The Plasma & Materials Processing group is one of the so-called capacity groups (directly translated from the Dutch name “capaciteitsgroep”) of the Department of Applied Physics. Currently the department has 13 of such groups. These capacity groups differ in size but typically they consist of a couple of principle investigators (faculty members) and a number of PhD students and postdocs. They are often also supported by a secretary and one or more technicians (support staff). The size of the group can therefore be quite considerable (as has been the case for the PMP group) and at other universities they might be labeled as “units” or even “departments”. For PMP, the group has typically consisted of the following over the past years: 4-5 principal investigators (full time), 1-2 principal investigators (part-time, i.e. also employed in industry), roughly 20 PhD students, 10 postdocs, 2 secretaries, and 5 technicians.

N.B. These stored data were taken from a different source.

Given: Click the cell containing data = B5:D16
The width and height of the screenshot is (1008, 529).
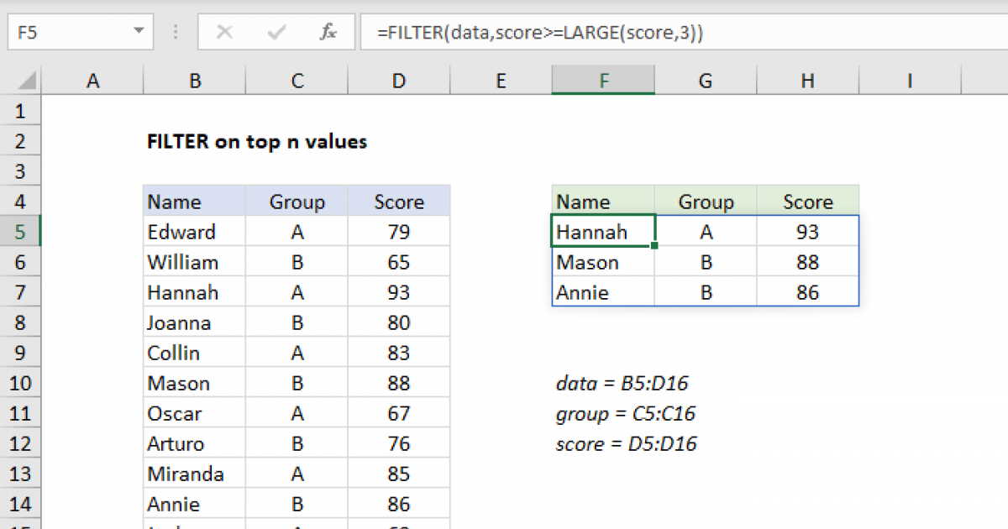Looking at the screenshot, I should point(622,383).
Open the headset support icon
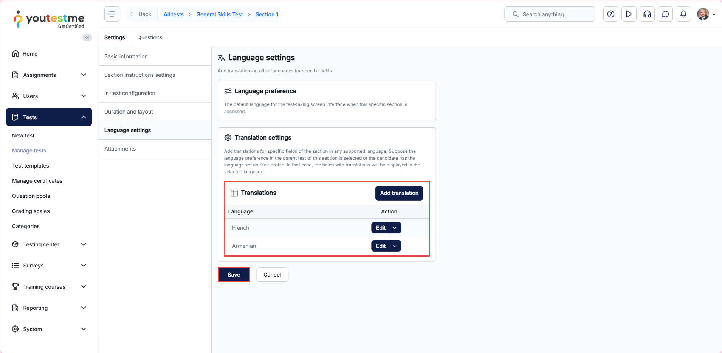The height and width of the screenshot is (353, 722). (647, 14)
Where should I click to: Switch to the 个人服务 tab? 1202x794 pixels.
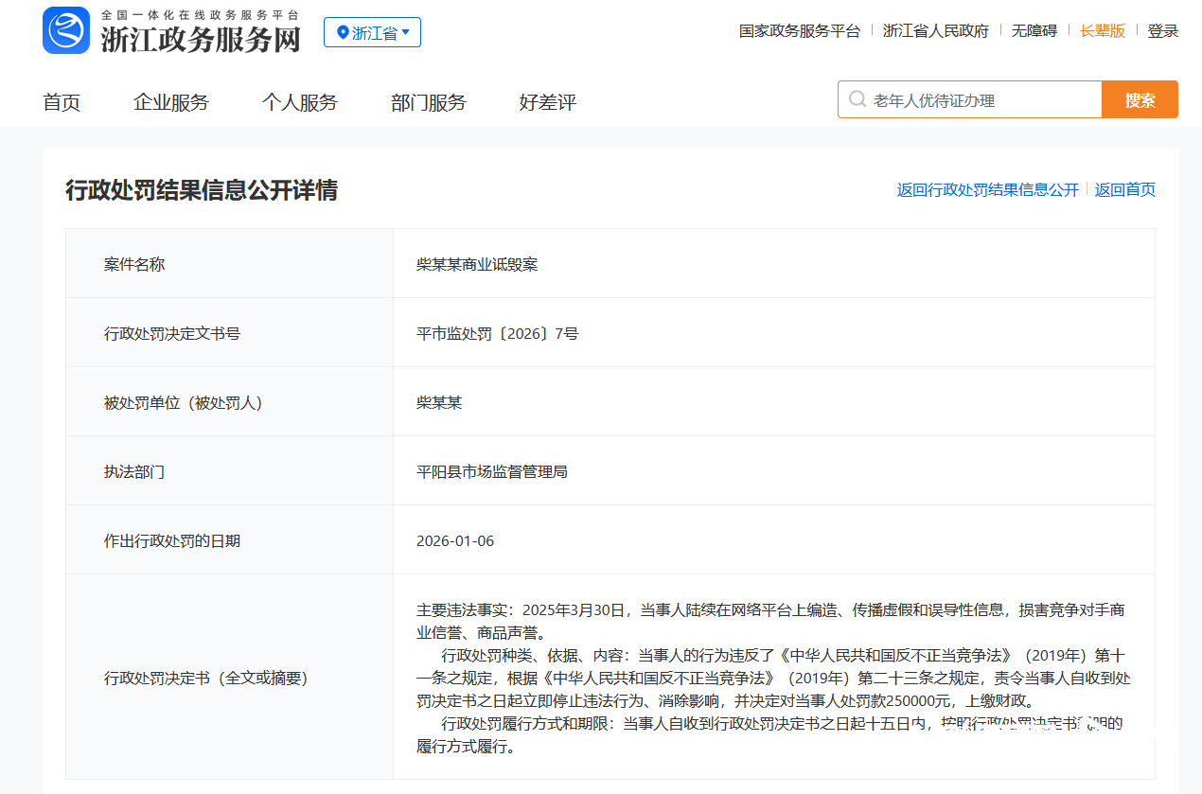point(300,102)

Furthermore, final year MSc students also spend 10-12 months in the group before graduating. Note that in the Netherlands a MSc degree is required before starting as a PhD student.

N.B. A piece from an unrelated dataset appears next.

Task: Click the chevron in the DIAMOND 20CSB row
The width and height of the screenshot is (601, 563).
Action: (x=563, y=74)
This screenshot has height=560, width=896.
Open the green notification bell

The raison d’être of a research group at a university – and hence of the PMP group – is basically two-fold:
- The generation of knowledge
- The dissemination of knowledge
The generation of knowledge is done by carrying out research, the dissemination of knowledge involves presentation and publication of the research results, the collaboration with industry and societal organizations etc., and of course – most importantly! – education of students. The education involves basic physics classes, but also specialized classes related to the research topic of the group. See the objective and the mission of the PMP group below to learn about that.
The PIs of a research group all share responsibility about the performance of the group in terms of research and education. This means that all PIs have their own line of research and contribute to the educational programs provided. The PIs also share responsibility about organizational and financial aspects. This means, for example, that the PIs take care of their own project acquisition, i.e. writing proposals to acquire funding for their research from funding organizations (such as the Dutch Research Council NWO) or from industry. Yet, the prime responsibility for the overall performance lies at the position of the group chair, often referred to as group leader. This group chair serves as primus inter pares although organizationally things have been quite more hierarchal in the past.

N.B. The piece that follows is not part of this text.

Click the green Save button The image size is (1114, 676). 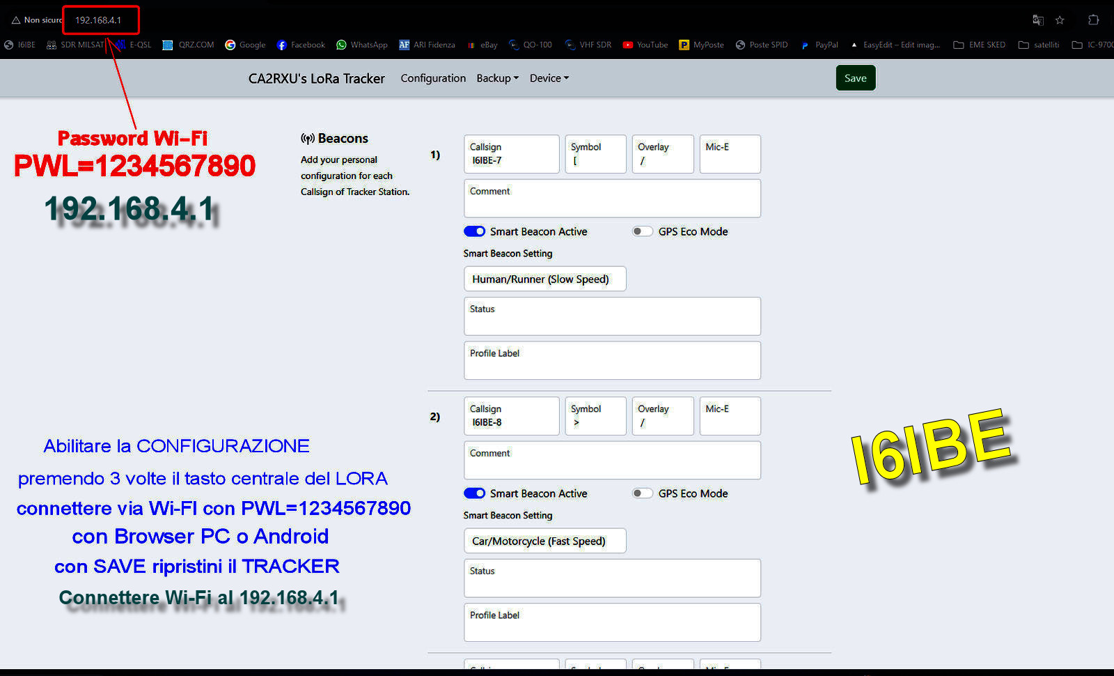(855, 78)
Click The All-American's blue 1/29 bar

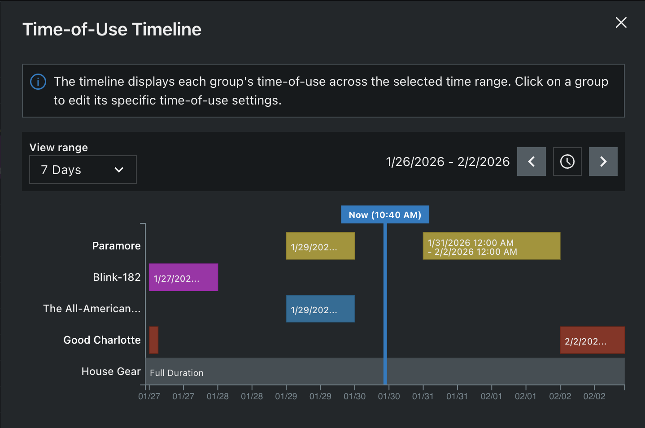point(320,309)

During the past 10 years that I served as group chair, there are a few principles I practiced which turned out to work well for the group and for myself. Of course, I also learned many things – sometimes the hard way! – and I found out what is really important and what could be optimized. As said, I’m happy to share some of that for those that are interested.
Investing in people and careers
Obviously, the people are the most important “assets” in the research group. If you really want to achieve something you will have to invest in them. Perhaps it sounds trivial but I’m not sure everybody in academia understands this. With education belonging to our prime business, we of course invest in our students and postdocs through educating them in our field of engineering and science. But as important is investing in them in many other ways. It all boils down to putting their personal growth central. And this not only holds for the students and postdocs in the group, it holds also for the support staff and even for fellow PIs. In my opinion, as a leader, you provide service to those people that are working with you. You facilitate the development of their skills and make sure they can build up a successful career. If the people that work with you flourish, you will flourish yourself. This holds at all levels: also for a PI with his/her students or for PhD students that work with undergraduates, etc.
It is also essential to attract and keep (!) the right people. Due to all kind of reasons, this is not a simple thing. On the fellow PI level, you need to try to attract scientists that are very good and that could outperform yourself. I think you should never have your choices influenced by some fear that this might happen: it is a good thing to have people around you that are very bright and it is very rewarding to contribute to their personal development. It also means that you should spot talented people early and try to keep them, at least as long as it also in the interest of themselves. This is perhaps somewhat easier in a small country like the Netherlands where it is not uncommon that a MSc student continues as a PhD student in the same group and where it is even possible for a PhD student to find a faculty position (and become a PI) in that same group afterwards.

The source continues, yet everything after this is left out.